Salutata dal pubblico e dalla critica come "meraviglia di eleganza ed energia" (Nice Martin), Luisa Prandina oggi può considerarsi tra le più apprezzate arpiste della nuova generazione italiana. Proveniente didatticamente dalla storica scuola di Luciana Chierici, Maria Oliva de Poli, Marisa Robles ed ispiratasi a somme figure del passato quali Lily Laskine, Nicanor Zabaleta e Cicognari portavoci di una coltura del suono pieno, mai volgarmente strappato e sempre presente e molto articolato, la Prandina fa tesoro di queste preziose eredità nelle sue interpretazioni che entusiasmano a tal punto da renderla "dominatrice della Scala" come spesso è stata definita dalla stampa locale. Suono e personalità travolgenti dunque, un patrimonio artistico che forse oggigiorno si tende un pò a trascurare data l’incessante ricerca di una perfezione tecnica che spesso meccanizza e standardizza asettiche esecuzioni delle quali, alla fin fine, non può che rimanerci un blando ricordo.

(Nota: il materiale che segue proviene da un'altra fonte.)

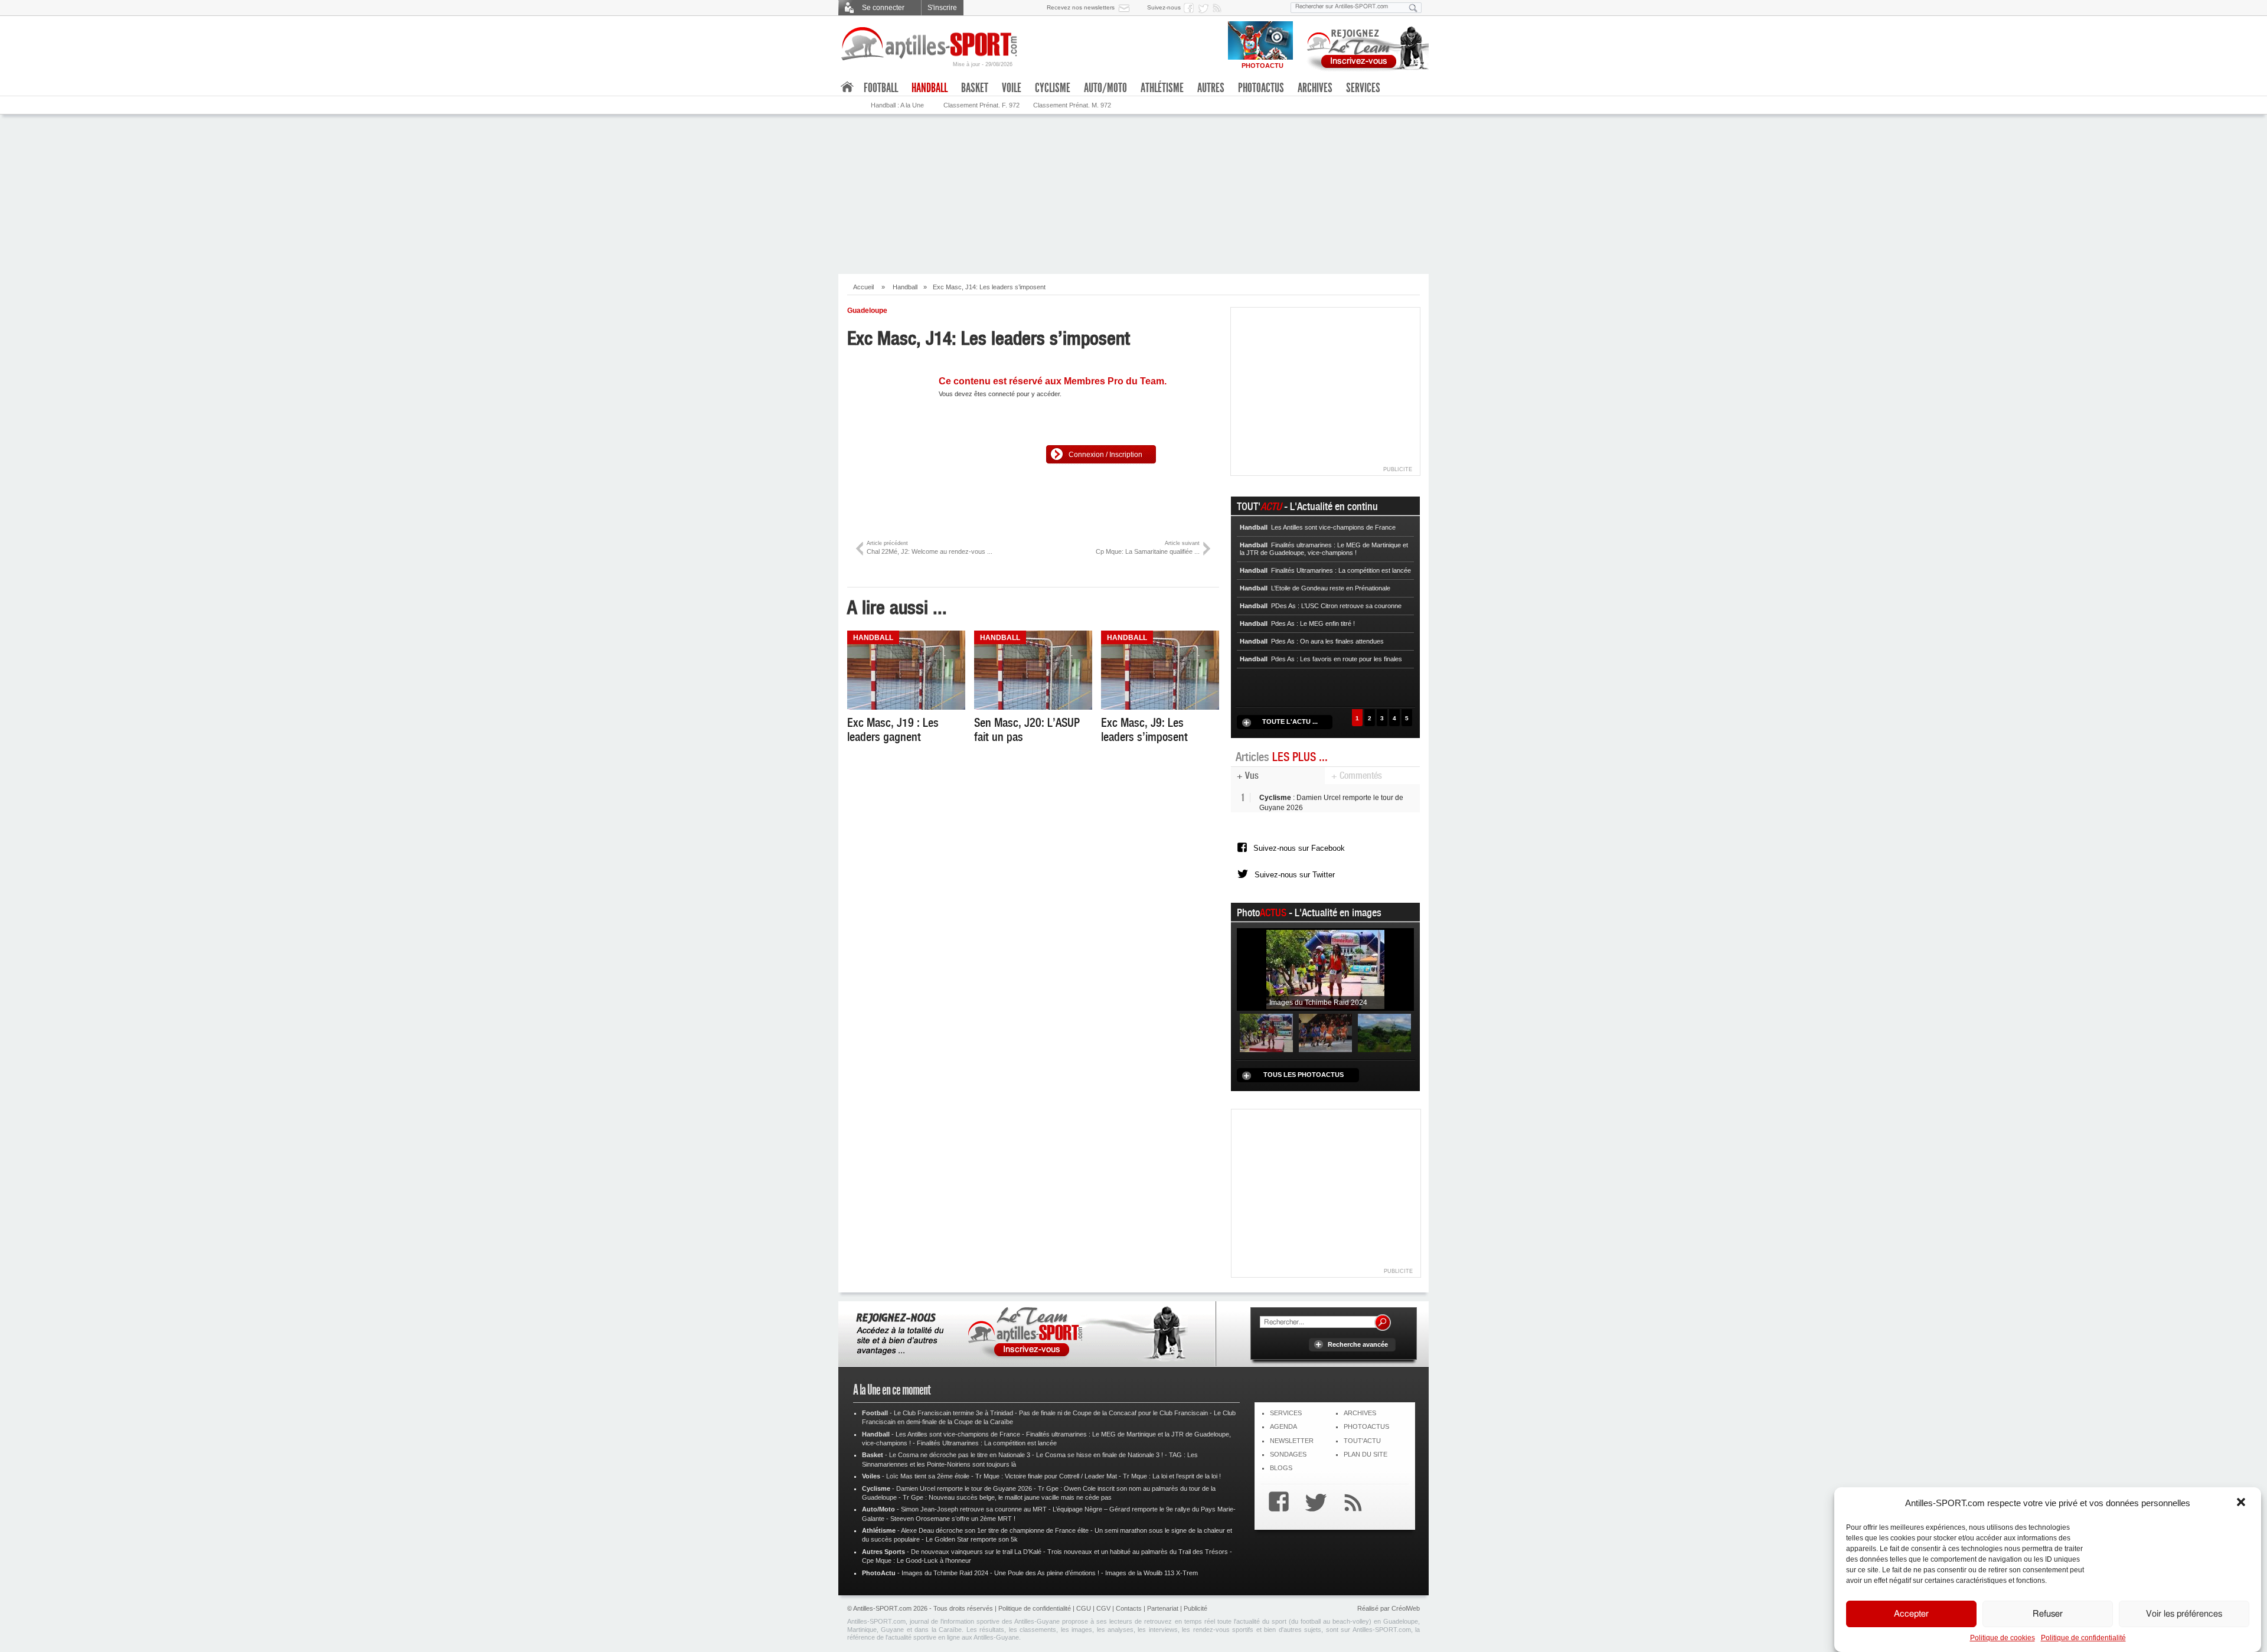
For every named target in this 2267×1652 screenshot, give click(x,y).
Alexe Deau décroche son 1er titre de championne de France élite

Non è questo il caso di Prandina e Screpis; intelligenza tecnica e sensibilità artistica li hanno portati a guardare con spirito analitico e apertura mentale alle esperienze didattiche estere che talvolta superano, per vari motivi (anche organizzativo-politici), quelle nostrane, ma pur sempre preservando le peculiarità sonore della loro ricerca. E’ difatti tipica dei musicisti italiani la cantabilità lirica oltretutto intrinseca del nostro carattere latino e della nostra cultura. Entrando, ad esempio, in un Teatro come la Scala la prima cosa che colpirà l’ascoltatore sarà il caratteristico suono perlaceo, quella dizione delle note simile alla verbalizzazione delle parole, in sostanza un avvicinamento sonoro al "belcanto" della nostra tradizione melodrammatica, fonte ispiratrice per la cura del suono e del fraseggio. D’altra parte la cultura umanistica e teatrale insegnano quanta iterazione ci sia tra sviluppo prosaico e musicale (includendo anche la prassi esecutiva) che molto spesso possono influenzarsi a vicenda o carpire elementi e contaminazioni (basti pensare ad esempio a come sia comune l’impatto emotivo della potenza verbale e di quella sonora; una parola, così come un suono, acquista significato all’interno della frase, del respiro o accento che si pone, diviene o meno dimostrativa ed assurge a valenza ritmica e dunque musicale, etc. Ciò è tanto presente nei melodrammi di Verdi quanto nelle rappresentazioni di Pirandello. O ancora si potrà pensare ai parallelismi trasversali "internazionali" presenti all’interno di un intreccio quale quello de "Miles Gloriosus" di Plauto che tanto ispirò geni teatrali quali Marivaux nelle sue "Furberie di Scapino" e Mozart in "Il Ratto dal Serraglio"… Questo solo per citare alcuni autori).
In definitiva il made in Italy, a quanto pare, non esclude certamente i nostri bagagli culturali e musicali costanti evergreen del fashion internazionale… Potrebbe forse essere una lezione in vista dei programmi da adottare sui tagli economici?